Europe Week Four: Ancient Roman Treasures
These past two weeks our class went on little fieldtrips to different part of Rome, visiting archaeological sites, ancient landfills, the famous Roman aqueducts, and a former power station-turned-museum. I love being able to learn history standing at the exact place history was made.
It was late in the afternoon and the light danced into the large quiet room from clerestory windows above. The white marble statues glowed as they majestically stood in front of the dark heavy machinery.
What used to be an operating power plant a century ago in the industrial neighborhood of Rome, Montemartini is now a museum of statues, busts, and mosaics, excavated from ancient Roman gardens. They stand against the backdrop of the power station, and the juxtaposition created between industrial and art archaeology, strong powerful machinery and graceful antique classical sculptures is brilliant and jaw-droppingly beautiful. It tells a story of power as it progresses through divine gods and goddesses to the modern man-made industrial era through space and time. Props to the curators for creating the most original museum exhibition I've ever seen.
We woke up early one morning to catch the bus and metro to the outskirts of Rome, between the city and the countryside. With our professor, we walked along the monumental ancient Roman aqueducts, built more than two thousand years ago and still standing today as a testament to Roman engineering.
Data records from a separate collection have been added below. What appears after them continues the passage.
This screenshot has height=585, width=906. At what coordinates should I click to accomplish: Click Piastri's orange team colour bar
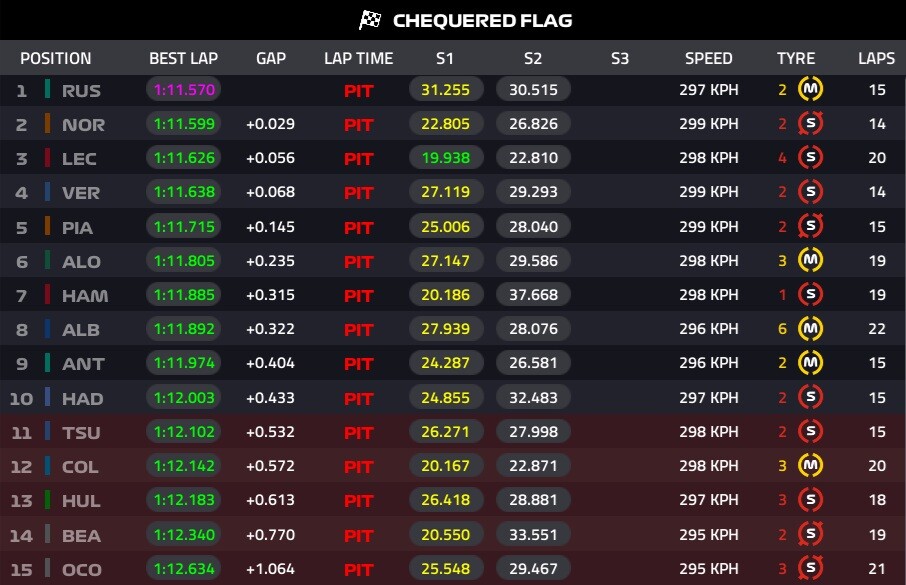(x=47, y=227)
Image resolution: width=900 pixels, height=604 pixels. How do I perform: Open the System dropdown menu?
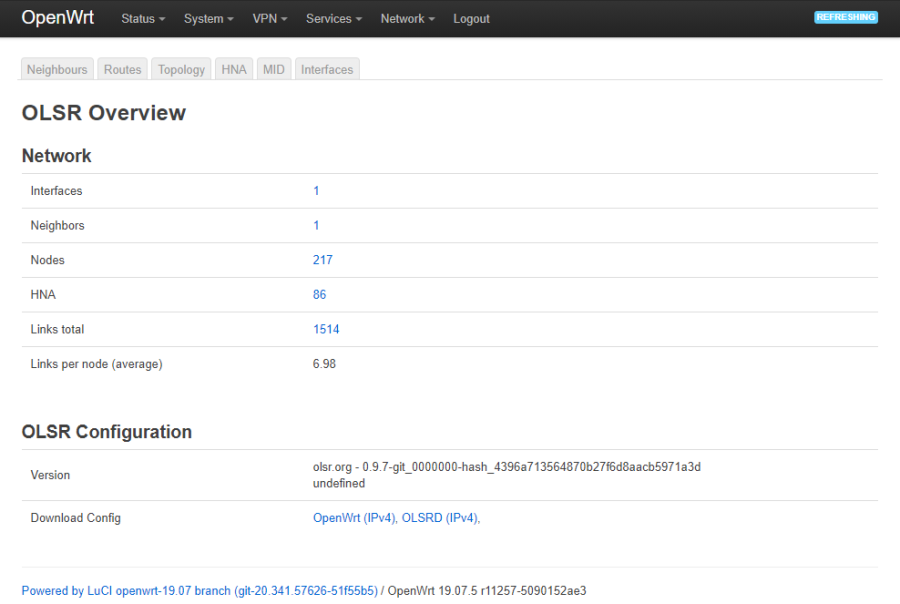pyautogui.click(x=207, y=18)
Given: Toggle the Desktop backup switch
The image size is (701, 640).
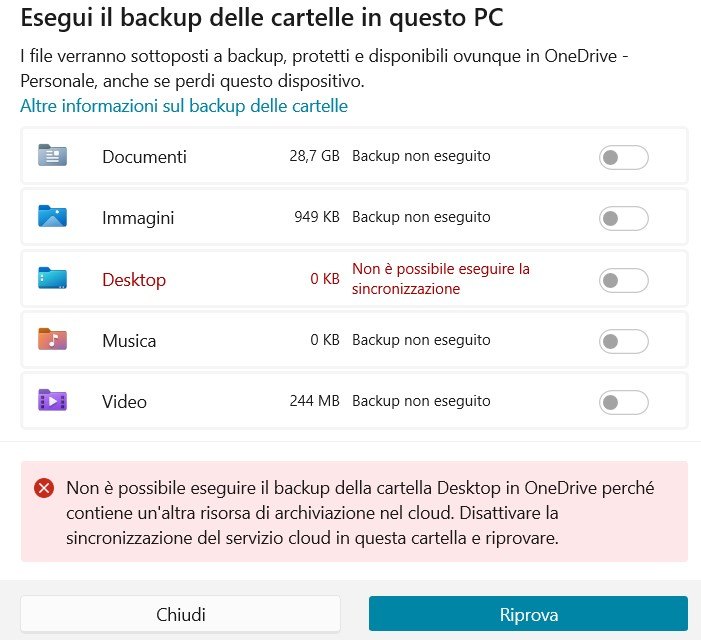Looking at the screenshot, I should 624,280.
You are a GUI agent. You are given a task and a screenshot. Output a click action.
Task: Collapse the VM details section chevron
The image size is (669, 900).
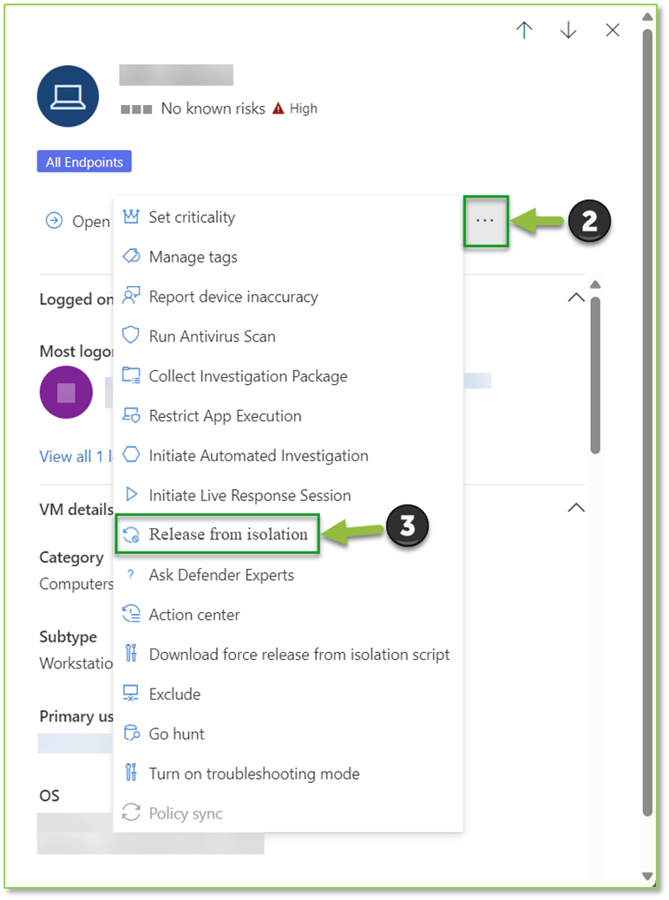coord(575,508)
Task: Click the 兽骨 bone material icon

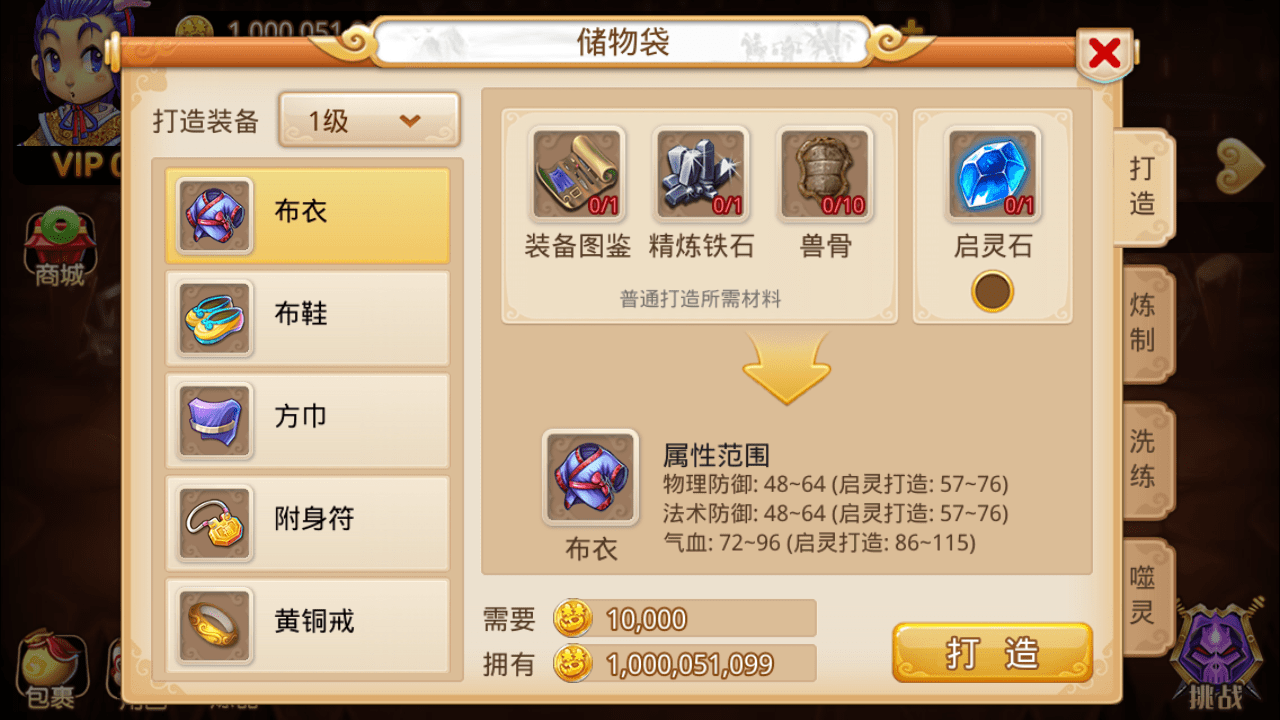Action: [x=825, y=173]
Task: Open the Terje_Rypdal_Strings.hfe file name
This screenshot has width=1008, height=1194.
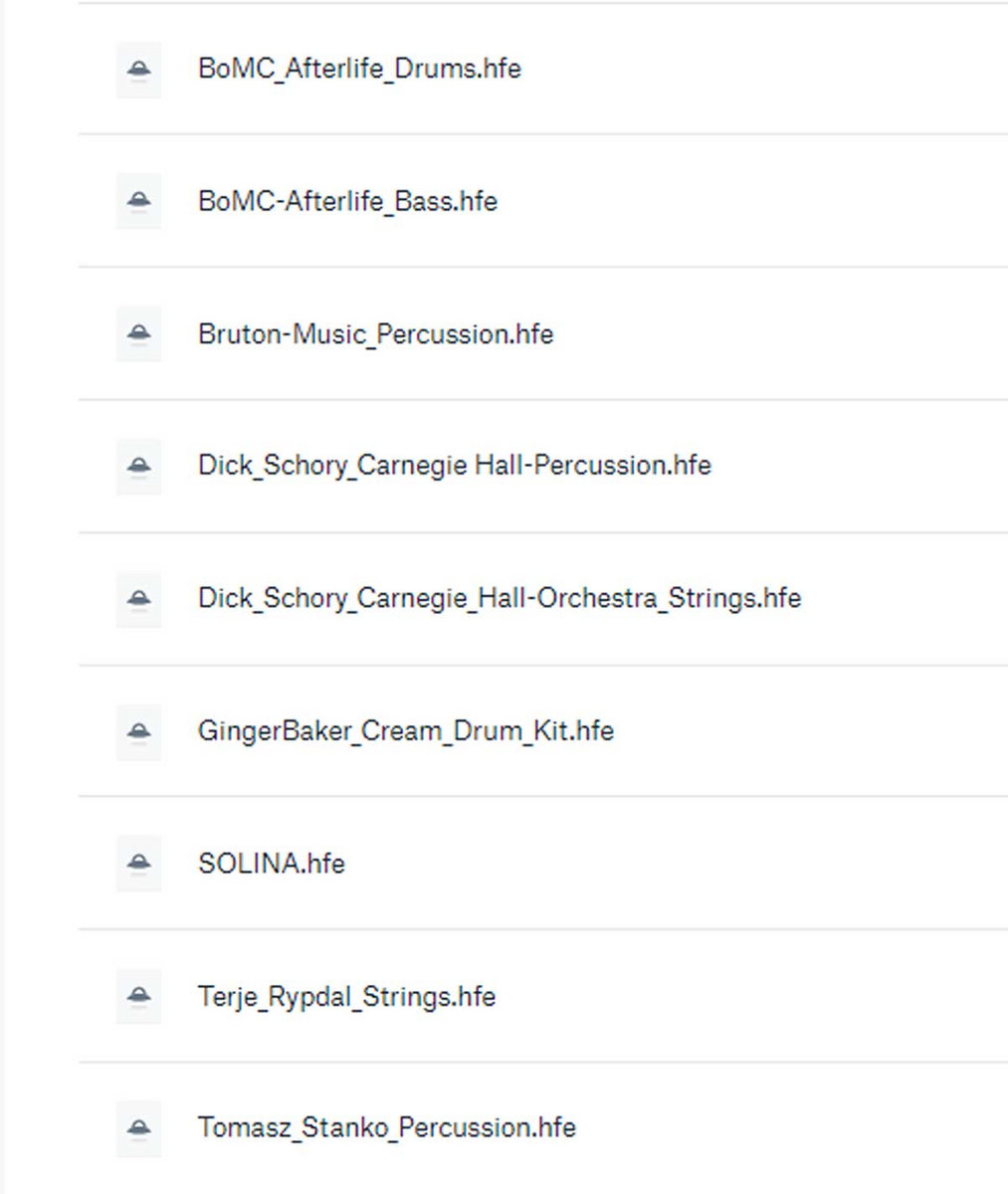Action: click(346, 996)
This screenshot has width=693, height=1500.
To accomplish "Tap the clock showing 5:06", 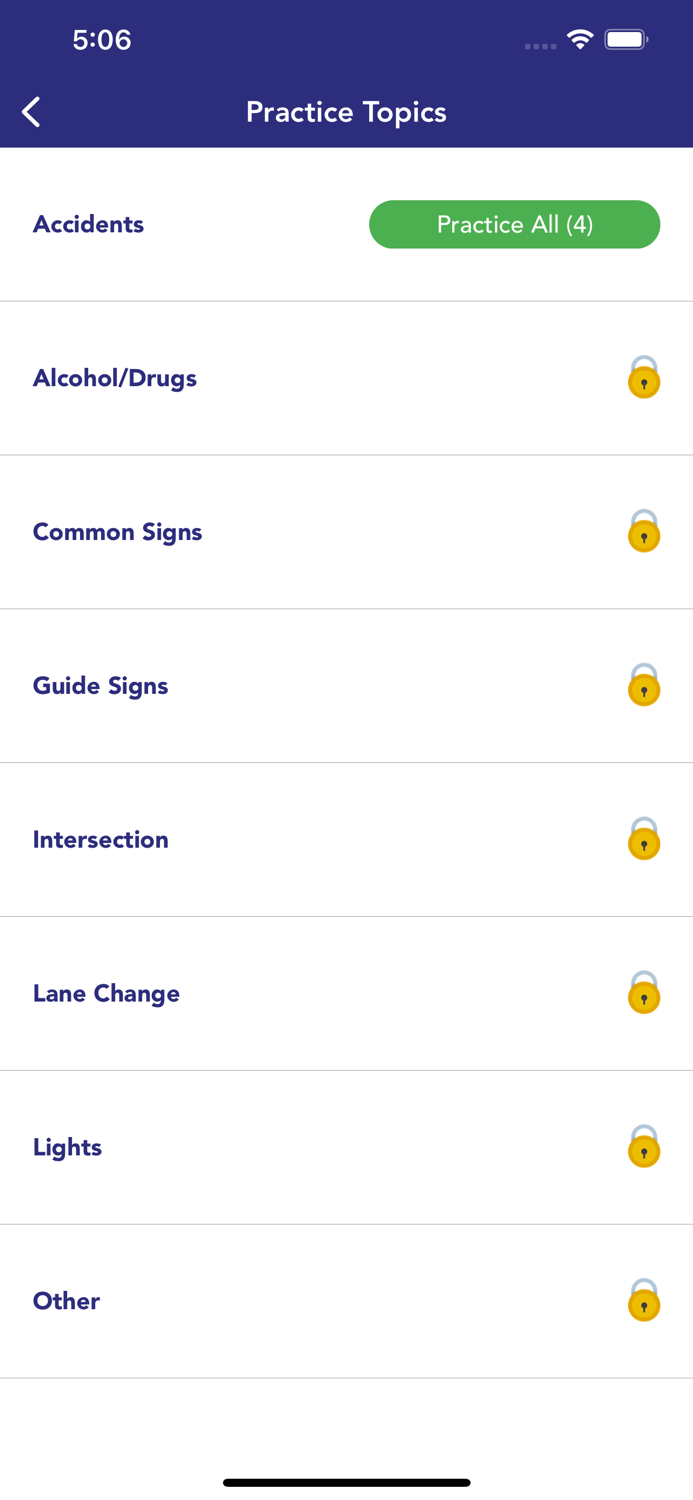I will [101, 41].
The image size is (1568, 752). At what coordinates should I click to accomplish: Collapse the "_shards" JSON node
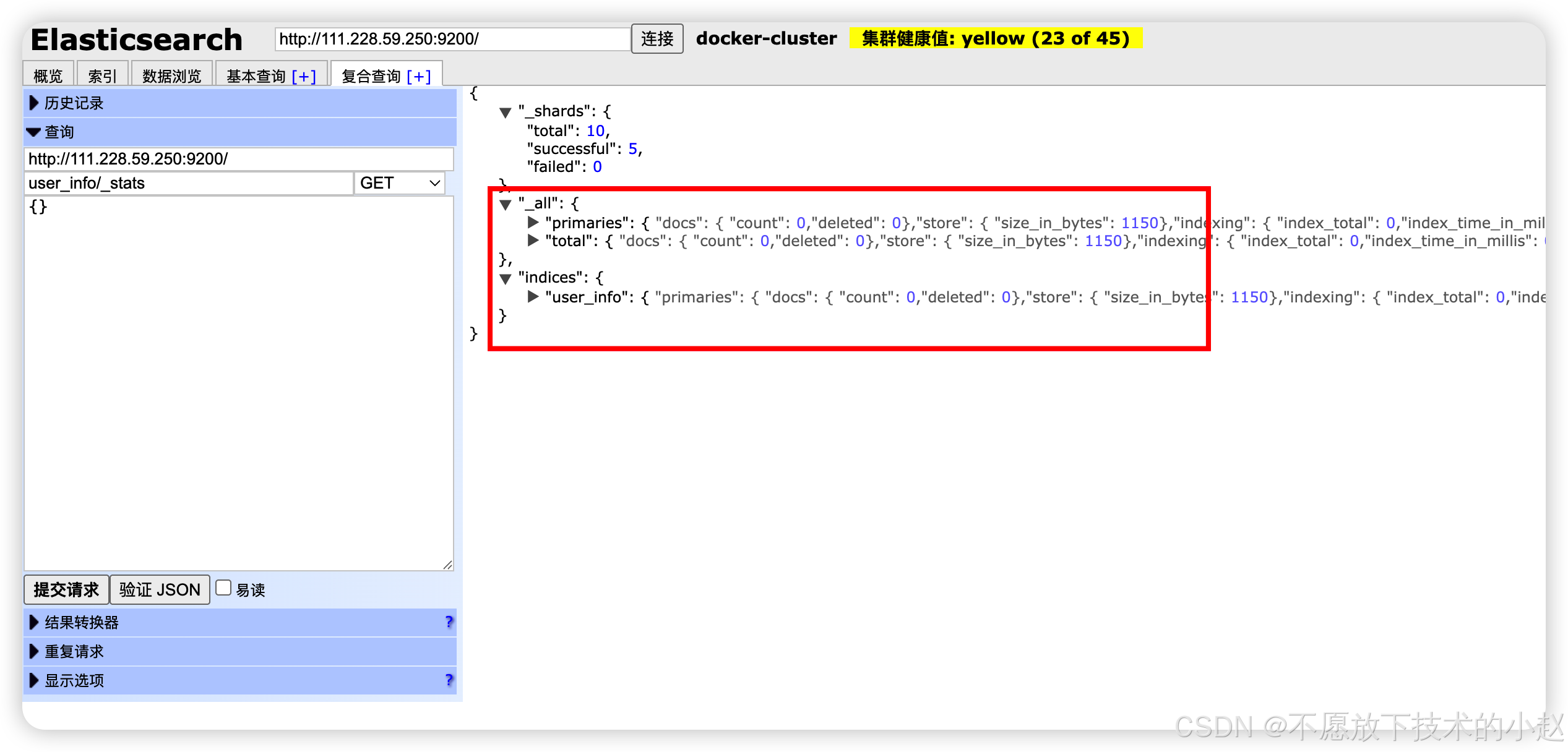506,112
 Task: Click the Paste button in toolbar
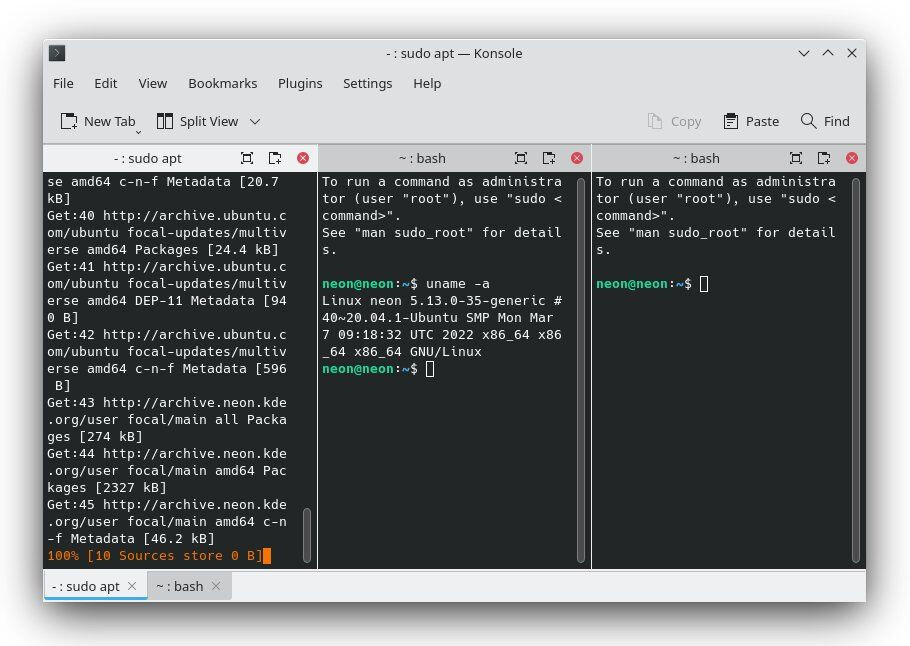click(x=750, y=121)
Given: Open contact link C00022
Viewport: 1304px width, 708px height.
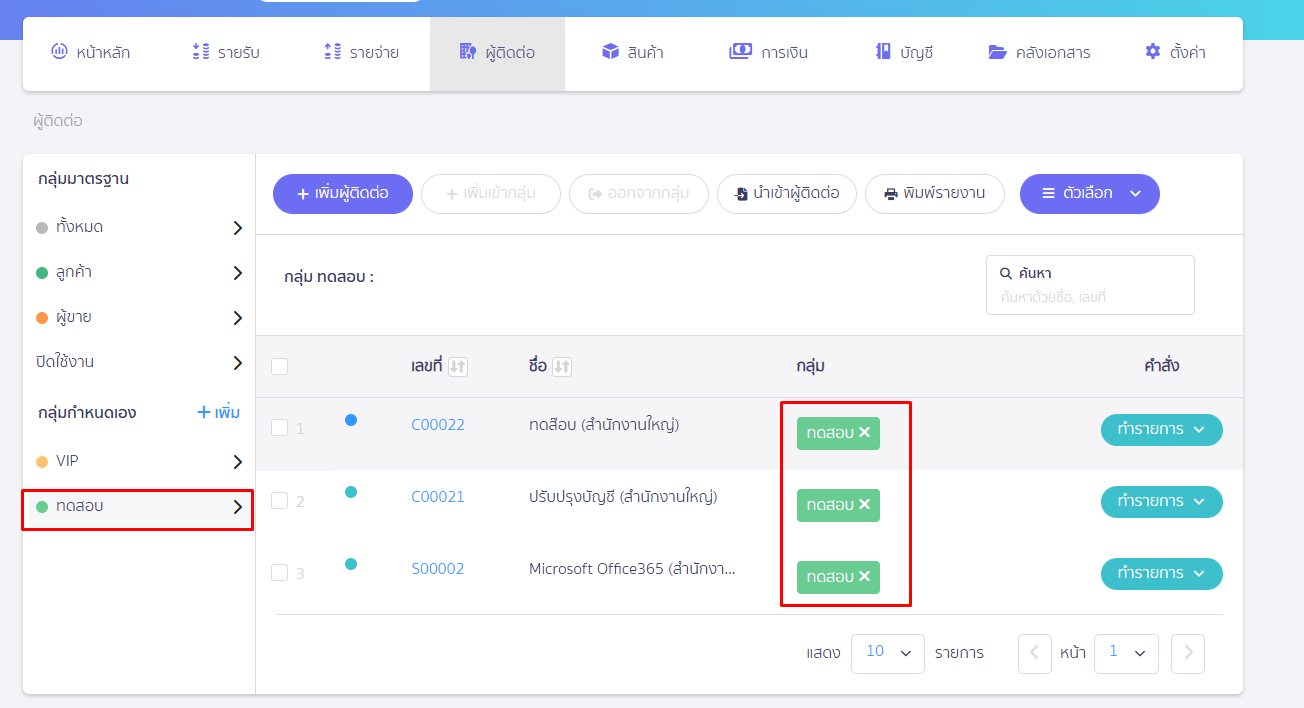Looking at the screenshot, I should [x=438, y=425].
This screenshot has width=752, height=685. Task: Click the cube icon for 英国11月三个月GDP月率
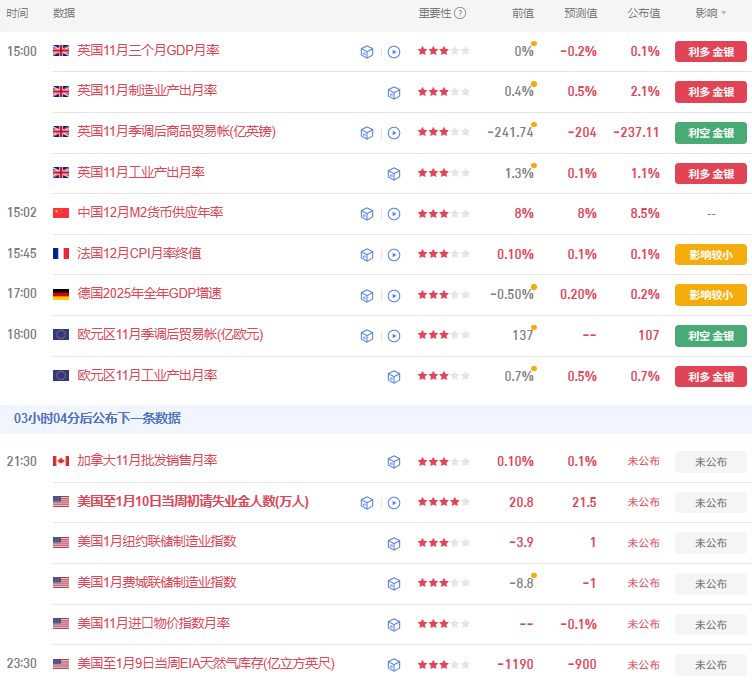point(367,51)
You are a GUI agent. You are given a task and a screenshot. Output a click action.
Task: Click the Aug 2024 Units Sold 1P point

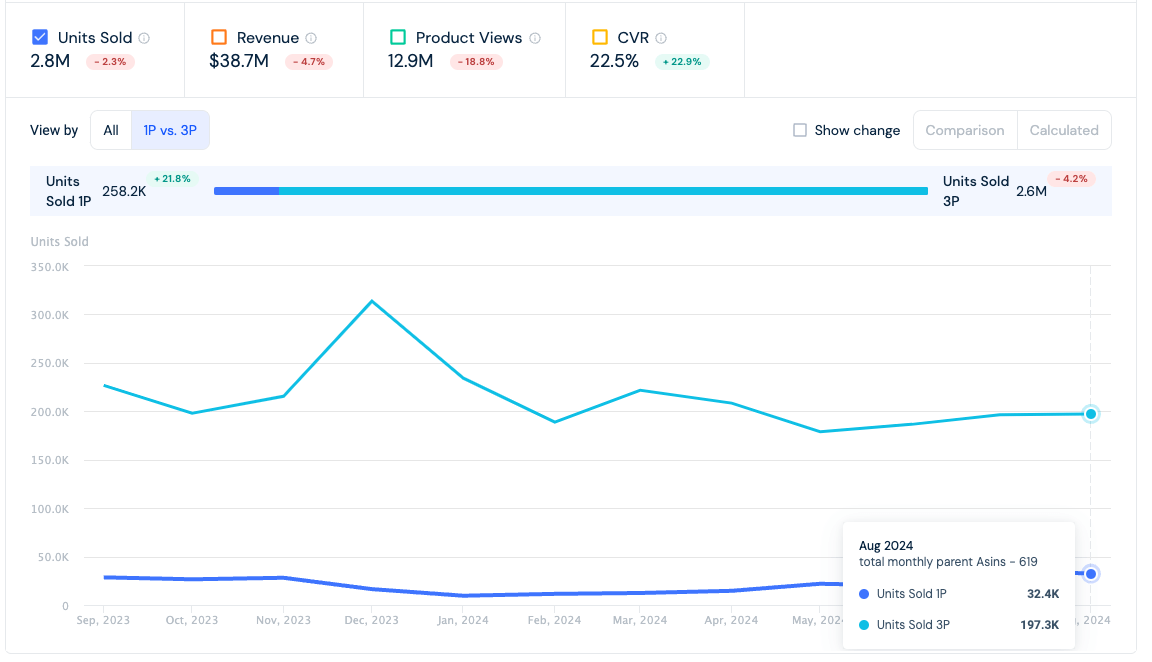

An excavated archaeological site, Ostia Antica used to be Rome's seaport. Now, the site is a city of preserved ruins of ancient buildings, frescoes, and mosaics that show what it was like living here 2000 years ago. We walked along the main road and passed by houses, shops, public baths, an amphitheater, and even a public latrine. Imagine what it must've been like, doing business with others while you did your business. It's amazing how architectural ruins can withstand the test of time and take us back into the past.
I first spotted this place in the backdrop of the scene where Audrey Hepburn danced by the river in Roman Holiday. Castel San'Angelo is the mausoleum of Hadrian, a tomb turned military fortress and papal residence turned museum. I visited the place on my own one Saturday evening and walked around cylindrical building, feeling like a medieval guard patrolling my castle. The view of the Tiber River and Ponte Sant'Angelo from the parapet walk along the castle's defensive walls was stunning. I caught a glimpse of the inner courtyard (where executions used to be performed...yikes), and walked up to the upper balconies where cafe tables provided the most perfect setting to enjoy coffee and a gorgeous view of Rome's skyline. After circling around the parapet a few times glancing out of every key hole (like the dork I am), I finally found my way up the roof terrace (where the statue of archangel Michael towers above) and witnessed the most breathtaking view of Rome from above as the sun set right over the Vatican.
All these little trips around Rome's historical sites are getting me super excited for my class trip down to the region of Campania this upcoming week. We'll be visiting Pompeii and climbing to the top of Mount Vesuvius...ahhhhh! I can't wait :) Fingers crossed I won't need to write my next blog post covered in fire lava and ash.